I’ve managed to annoy a few of my friends recently by insisting that they watch “Leaving Neverland,” the documentary in which two young men recount, with steadfast clarity, the abuse they suffered at the hands of Michael Jackson. “Everyone has to watch it,” I said, not a little vehemently.

“It’s too upsetting,” one of them said. “It’s too awful, said another. “I just don’t want it to be true.” “I just can’t watch it,” said one. “It’s too disturbing.”

There are shows I avoid, too. One series, in particular, features so much rape, incest and violence that it’s prompted critics to do a statistical tally of its sexual violence. (They toted up more than 50 rapes in the first six seasons.) That show is, of course, “Game of Thrones,” which drew a record 17 million viewers for its recent season opener. By comparison, “Leaving Neverland,” was watched by 1.2 million people.

Still, everyone seems to be talking about “Leaving Neverland.” Including people who haven’t seen it – and others who say they have no intention of doing so. Some, many of them Michael Jackson fans, have condemned the movie sight unseen. But the people who upset me are the ones who say they “just can’t.”

My view, as a someone who experienced sexual abuse as child, is that everyone who’s ever listened to a Michael Jackson song, has a moral obligation to watch this show. It’s a way of bearing witness. A way of supporting those who speak out. When someone says ‘it’ – sexual abuse - is too awful, I feel as though they’re saying I’m too awful. Not a totally rational response, I know, but it’s indicative of the way secrecy and denial compound the shame survivors already feel. When my friends -- intelligent, well-informed civically involved people -- say they can’t watch something “so upsetting,” I want to challenge them: I know they watch climate change documentaries, human rights films. What is so “awful” about looking squarely at abuse?

I also want to tell them that their reluctance to deal with the fallout of abuse sends perpetrators the signal that the public is willing to look the other way at their crimes.

The documentary IS hard to watch. For me, it brought up memories and feelings I’d rather deny. But it was even more destabilizing, in the wake of the ‘Me, too’ movement, to hear Michael Jackson apologists trying to discredit the young men who told their stories. It was especially disheartening to hear playwright Lynn Nottage Lynn Nottage, after watching the documentary, say that she believed the men were telling the truth, then turn around and later tell The New York Times, “I pray it isn’t true.” That kind of magical thinking – seeing the evidence and wishing it away - is called denial.

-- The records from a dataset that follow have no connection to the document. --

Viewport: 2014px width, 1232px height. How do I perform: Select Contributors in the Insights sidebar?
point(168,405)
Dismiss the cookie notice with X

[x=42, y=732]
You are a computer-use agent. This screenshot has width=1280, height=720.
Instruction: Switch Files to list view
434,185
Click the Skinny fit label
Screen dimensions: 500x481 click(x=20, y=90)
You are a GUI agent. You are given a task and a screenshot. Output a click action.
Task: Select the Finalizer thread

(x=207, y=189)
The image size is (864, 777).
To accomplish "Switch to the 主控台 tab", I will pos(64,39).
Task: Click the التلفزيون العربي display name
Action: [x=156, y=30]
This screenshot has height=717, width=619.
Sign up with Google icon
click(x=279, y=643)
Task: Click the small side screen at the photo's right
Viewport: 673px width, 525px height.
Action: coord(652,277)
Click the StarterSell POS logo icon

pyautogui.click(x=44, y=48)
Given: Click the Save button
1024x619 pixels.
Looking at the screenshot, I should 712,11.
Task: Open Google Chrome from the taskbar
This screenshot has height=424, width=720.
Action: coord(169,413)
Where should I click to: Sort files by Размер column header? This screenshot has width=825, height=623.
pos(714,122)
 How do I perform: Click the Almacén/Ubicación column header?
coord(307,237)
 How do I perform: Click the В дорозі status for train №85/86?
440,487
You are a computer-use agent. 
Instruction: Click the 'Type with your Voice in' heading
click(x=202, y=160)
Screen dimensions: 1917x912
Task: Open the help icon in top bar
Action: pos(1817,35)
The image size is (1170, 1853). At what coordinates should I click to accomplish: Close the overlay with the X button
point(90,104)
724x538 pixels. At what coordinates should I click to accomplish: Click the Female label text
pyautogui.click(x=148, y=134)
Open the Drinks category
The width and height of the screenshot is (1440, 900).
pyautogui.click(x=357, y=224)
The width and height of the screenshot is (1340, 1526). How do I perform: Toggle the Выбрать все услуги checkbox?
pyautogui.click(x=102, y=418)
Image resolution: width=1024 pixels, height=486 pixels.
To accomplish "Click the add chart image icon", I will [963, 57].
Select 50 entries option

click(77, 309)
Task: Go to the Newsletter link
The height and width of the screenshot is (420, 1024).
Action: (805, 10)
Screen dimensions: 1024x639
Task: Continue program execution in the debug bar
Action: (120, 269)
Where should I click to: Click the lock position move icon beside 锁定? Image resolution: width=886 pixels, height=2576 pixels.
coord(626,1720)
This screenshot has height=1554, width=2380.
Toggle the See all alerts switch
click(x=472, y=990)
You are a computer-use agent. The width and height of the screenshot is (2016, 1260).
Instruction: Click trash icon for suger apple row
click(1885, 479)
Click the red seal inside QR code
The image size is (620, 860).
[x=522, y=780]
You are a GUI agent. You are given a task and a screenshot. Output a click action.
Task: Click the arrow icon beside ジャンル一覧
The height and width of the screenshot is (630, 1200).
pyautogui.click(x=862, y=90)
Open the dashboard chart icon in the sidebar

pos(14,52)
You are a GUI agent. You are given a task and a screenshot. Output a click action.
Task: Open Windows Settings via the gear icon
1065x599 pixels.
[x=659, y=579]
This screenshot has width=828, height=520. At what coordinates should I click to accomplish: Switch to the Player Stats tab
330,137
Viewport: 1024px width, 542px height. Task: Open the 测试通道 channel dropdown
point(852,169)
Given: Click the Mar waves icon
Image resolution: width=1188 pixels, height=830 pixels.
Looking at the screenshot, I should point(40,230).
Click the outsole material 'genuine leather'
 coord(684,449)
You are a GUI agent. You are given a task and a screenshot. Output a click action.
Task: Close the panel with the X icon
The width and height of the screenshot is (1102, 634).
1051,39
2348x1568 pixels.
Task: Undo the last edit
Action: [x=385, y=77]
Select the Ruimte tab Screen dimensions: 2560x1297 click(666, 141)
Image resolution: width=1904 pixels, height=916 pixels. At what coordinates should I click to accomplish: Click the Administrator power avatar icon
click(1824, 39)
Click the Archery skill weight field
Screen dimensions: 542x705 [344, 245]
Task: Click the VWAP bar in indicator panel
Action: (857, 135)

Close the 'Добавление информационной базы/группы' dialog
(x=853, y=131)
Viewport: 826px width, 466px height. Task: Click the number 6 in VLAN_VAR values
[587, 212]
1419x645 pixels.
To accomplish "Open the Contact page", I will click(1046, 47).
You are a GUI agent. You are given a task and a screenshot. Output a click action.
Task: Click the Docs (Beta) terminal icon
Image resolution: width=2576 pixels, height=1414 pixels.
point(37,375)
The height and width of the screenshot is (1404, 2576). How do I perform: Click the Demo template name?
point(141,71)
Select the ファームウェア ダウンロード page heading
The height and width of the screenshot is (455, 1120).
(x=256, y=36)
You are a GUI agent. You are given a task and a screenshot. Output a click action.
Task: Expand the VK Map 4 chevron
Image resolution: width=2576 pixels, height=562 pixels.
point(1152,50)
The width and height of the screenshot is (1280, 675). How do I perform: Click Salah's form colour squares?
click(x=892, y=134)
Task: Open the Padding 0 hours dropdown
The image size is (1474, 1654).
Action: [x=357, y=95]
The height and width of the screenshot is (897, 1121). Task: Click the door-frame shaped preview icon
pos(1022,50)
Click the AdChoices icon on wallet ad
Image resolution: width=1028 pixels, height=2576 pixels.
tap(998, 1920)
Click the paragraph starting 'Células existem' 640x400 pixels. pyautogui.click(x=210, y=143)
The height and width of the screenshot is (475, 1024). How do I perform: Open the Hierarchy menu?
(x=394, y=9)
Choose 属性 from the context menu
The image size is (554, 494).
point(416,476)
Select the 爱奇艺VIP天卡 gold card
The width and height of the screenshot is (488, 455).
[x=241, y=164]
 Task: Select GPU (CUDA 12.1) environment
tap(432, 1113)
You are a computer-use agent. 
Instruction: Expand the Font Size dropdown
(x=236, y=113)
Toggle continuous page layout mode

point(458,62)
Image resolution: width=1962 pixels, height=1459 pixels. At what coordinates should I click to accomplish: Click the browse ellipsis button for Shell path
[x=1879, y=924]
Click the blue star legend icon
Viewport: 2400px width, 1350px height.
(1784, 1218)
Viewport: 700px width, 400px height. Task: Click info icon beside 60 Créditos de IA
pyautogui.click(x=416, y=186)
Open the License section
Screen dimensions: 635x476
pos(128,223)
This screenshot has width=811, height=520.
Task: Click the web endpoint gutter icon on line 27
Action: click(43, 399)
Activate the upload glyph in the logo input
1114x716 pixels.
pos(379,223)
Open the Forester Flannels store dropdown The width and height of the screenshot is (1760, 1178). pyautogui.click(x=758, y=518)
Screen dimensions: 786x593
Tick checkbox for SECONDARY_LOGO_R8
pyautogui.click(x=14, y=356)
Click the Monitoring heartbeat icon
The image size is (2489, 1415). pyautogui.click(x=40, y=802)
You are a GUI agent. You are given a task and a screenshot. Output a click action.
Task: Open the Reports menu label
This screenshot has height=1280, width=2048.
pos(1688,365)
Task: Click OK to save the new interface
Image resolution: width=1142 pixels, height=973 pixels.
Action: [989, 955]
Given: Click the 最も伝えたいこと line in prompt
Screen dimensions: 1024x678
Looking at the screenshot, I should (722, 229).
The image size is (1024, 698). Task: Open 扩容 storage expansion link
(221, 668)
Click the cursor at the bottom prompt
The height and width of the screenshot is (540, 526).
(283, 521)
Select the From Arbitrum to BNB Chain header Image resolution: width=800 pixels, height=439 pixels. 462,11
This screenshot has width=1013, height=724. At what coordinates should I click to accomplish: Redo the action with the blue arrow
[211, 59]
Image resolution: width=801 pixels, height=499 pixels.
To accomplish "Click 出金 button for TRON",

Her stance, if you can call it that, is especially troublesome because Nottage is set to make an important play about Jackson – with the blessing of the Jackson estate. That estate, by the way, has made $2 billion since his death – a fortune they’re using to fight the accusers, Wade Robson and James Safechuck, in court and in the media.

The “I don’t want it to be true” excuse is the one that really gets me, though. Survivors of childhood abuse don’t want what happened to us to be true, either. We work overtime to convince themselves that our fathers, our uncles, our priests, and our brothers didn’t do what they did. And yet, we know they did. Our healing – our sanity – depends on the ability to hold conflicting truths in our heads. Namely: that the people we trusted did, indeed, do despicable things. We had to accept that the same parent who abused us also made the pancakes the next morning, taught us to ride a bike, paid for our braces, put us through college. It doesn’t seem like a lot to ask others to just watch a documentary about the darker side a pop star.

Besides – please forgive the tortured syntax that follows - not watching the show doesn’t make the accusations not true.

To date, millions of people have watched nearly 70 hours of ‘Game of Thrones,’ including episodes where one character dies after eating a pie made from the flesh of his own children, and where another is stabbed in the eye, another is eaten alive by his own dogs, and another by rats and a young girl is burned alive. So, really, how upsetting can it be to watch four hours of two young men sitting in arm chairs calmly giving testimony? Very upsetting. Which is why everyone needs to watch it.